Dataset entries:
▽

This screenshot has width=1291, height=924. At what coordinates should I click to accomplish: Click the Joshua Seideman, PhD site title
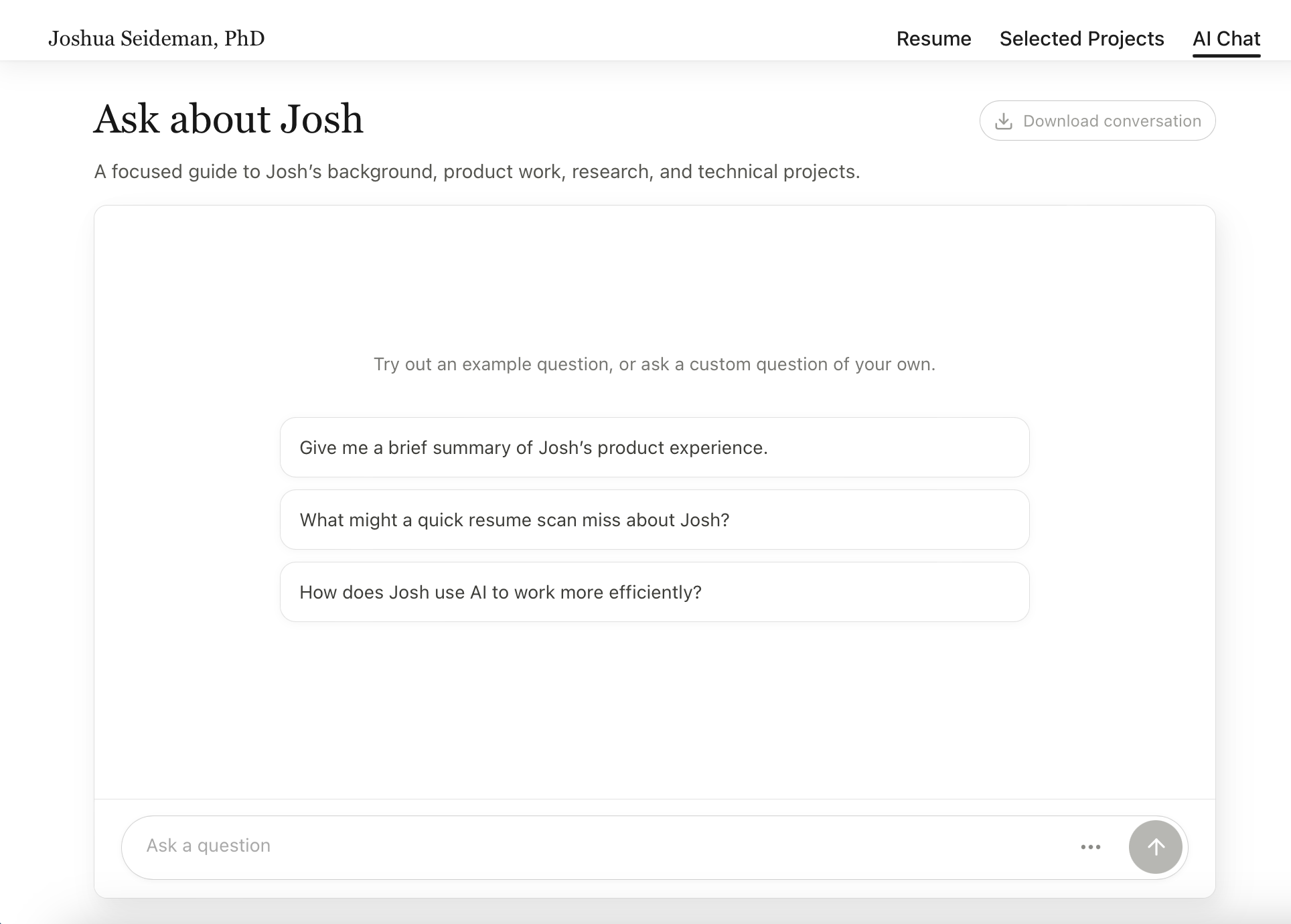coord(157,39)
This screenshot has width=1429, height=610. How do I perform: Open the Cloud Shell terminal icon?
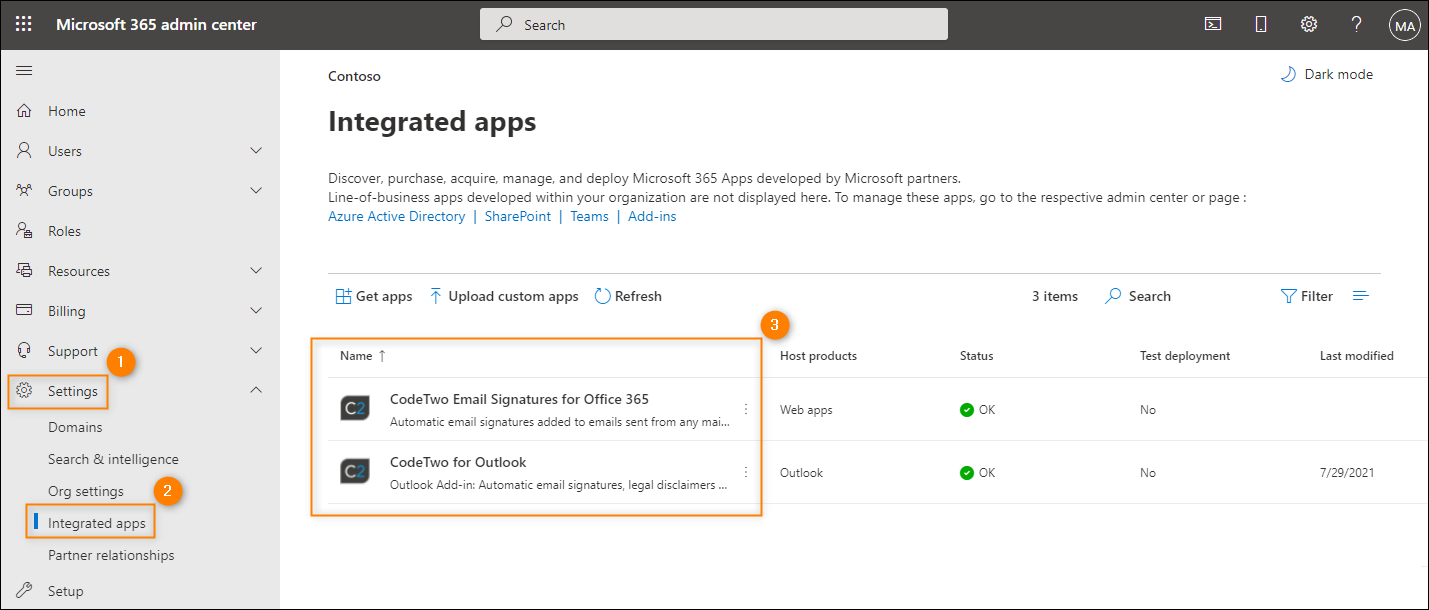[x=1212, y=23]
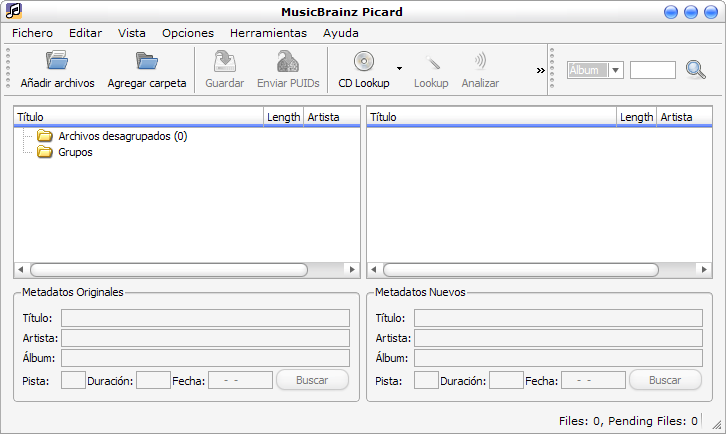Click the left panel horizontal scrollbar
This screenshot has width=726, height=434.
(x=185, y=270)
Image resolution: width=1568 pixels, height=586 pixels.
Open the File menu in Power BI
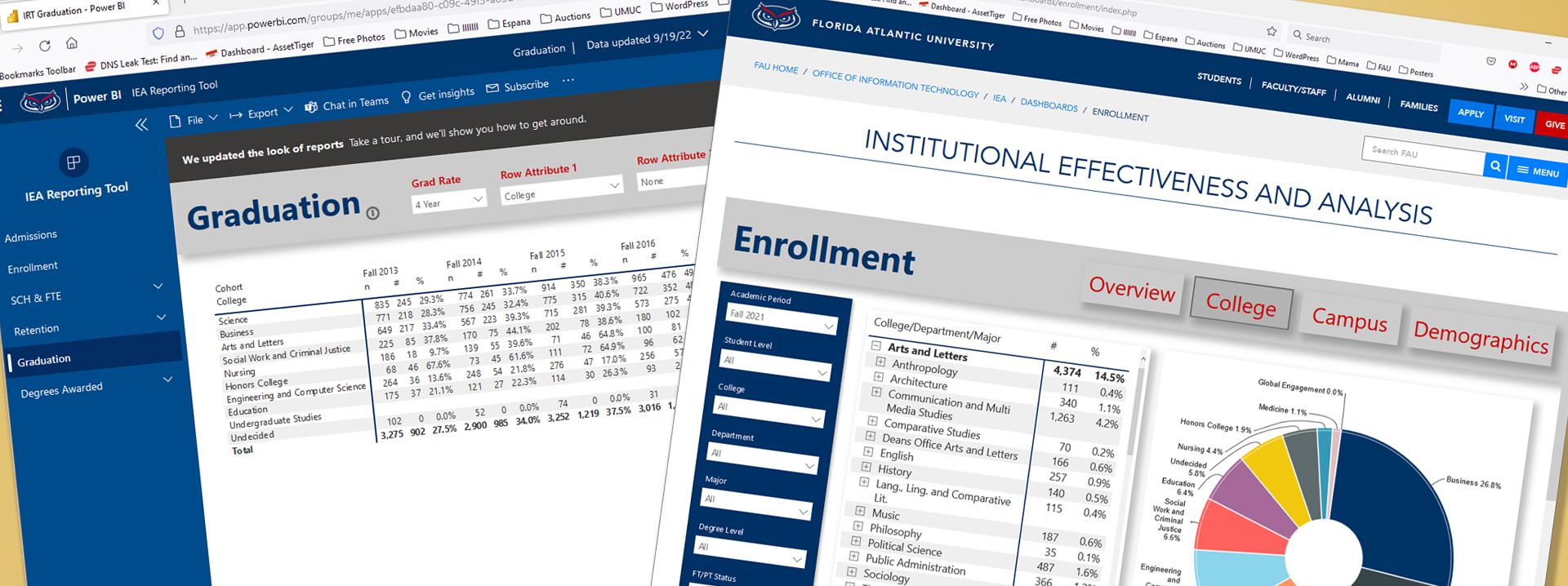(194, 120)
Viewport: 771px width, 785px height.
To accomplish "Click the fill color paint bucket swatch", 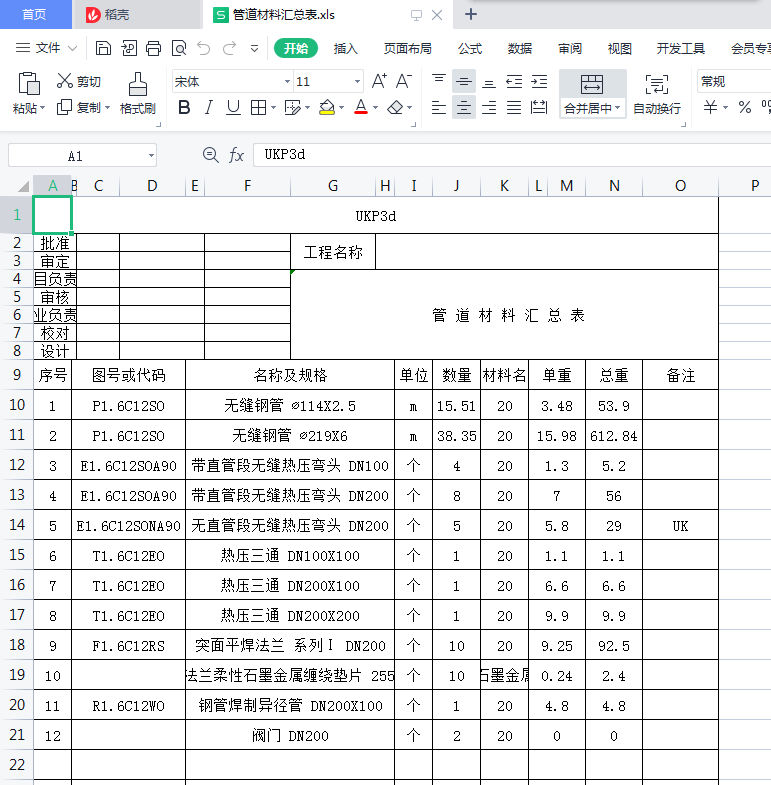I will pos(327,108).
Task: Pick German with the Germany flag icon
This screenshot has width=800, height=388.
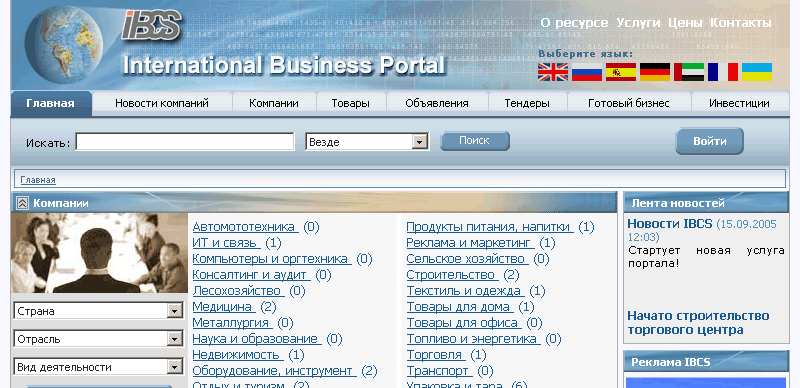Action: 655,72
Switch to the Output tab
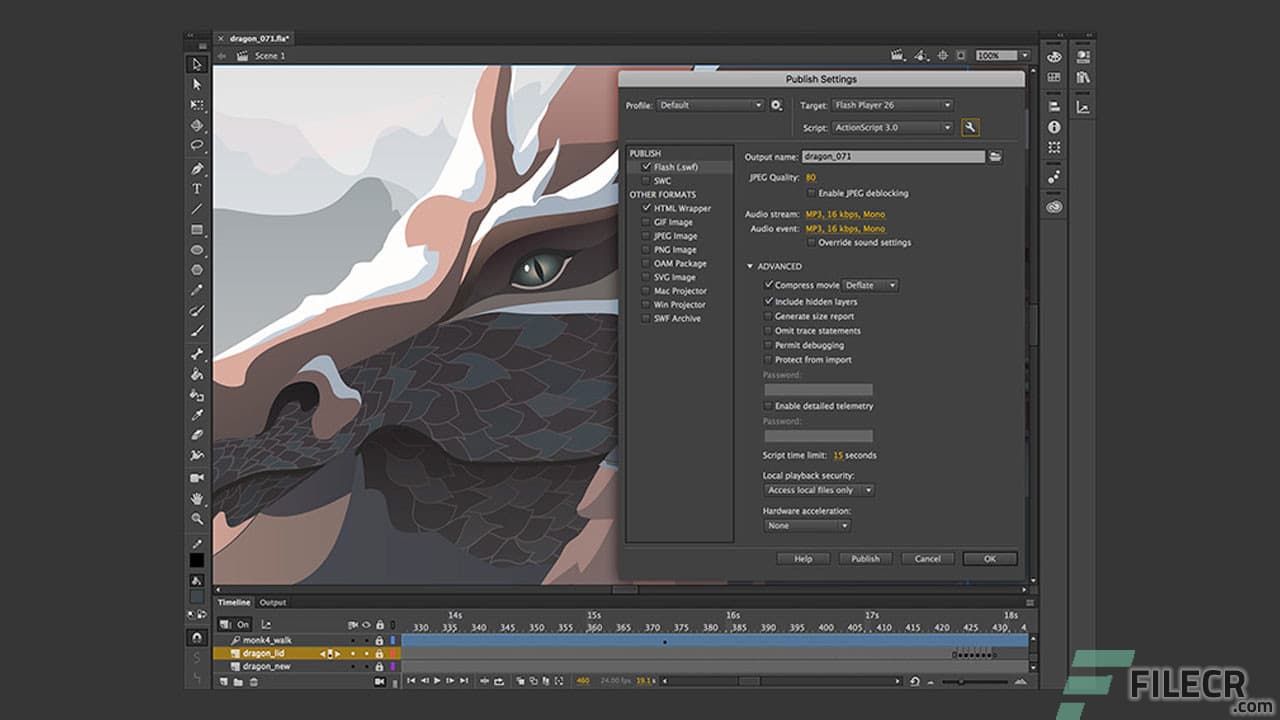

△

**REQUIRED WORK:** Take the lines from the first line of the entries through the line with "Viewport: 771px width, 785px height.", inclusive, and give them again exactly, minus any pictures.

**FINISHED TASK:**
This screenshot has width=1291, height=924. At what coordinates should I click to accomplish: Click the Joshua Seideman, PhD site title
coord(157,39)
This screenshot has width=1429, height=610. How do I perform: Open the Cloud Shell terminal icon?
[x=1212, y=23]
Click the left panel horizontal scrollbar
This screenshot has width=726, height=434.
(x=185, y=270)
Image resolution: width=1568 pixels, height=586 pixels.
Open the File menu in Power BI
(194, 120)
Viewport: 771px width, 785px height.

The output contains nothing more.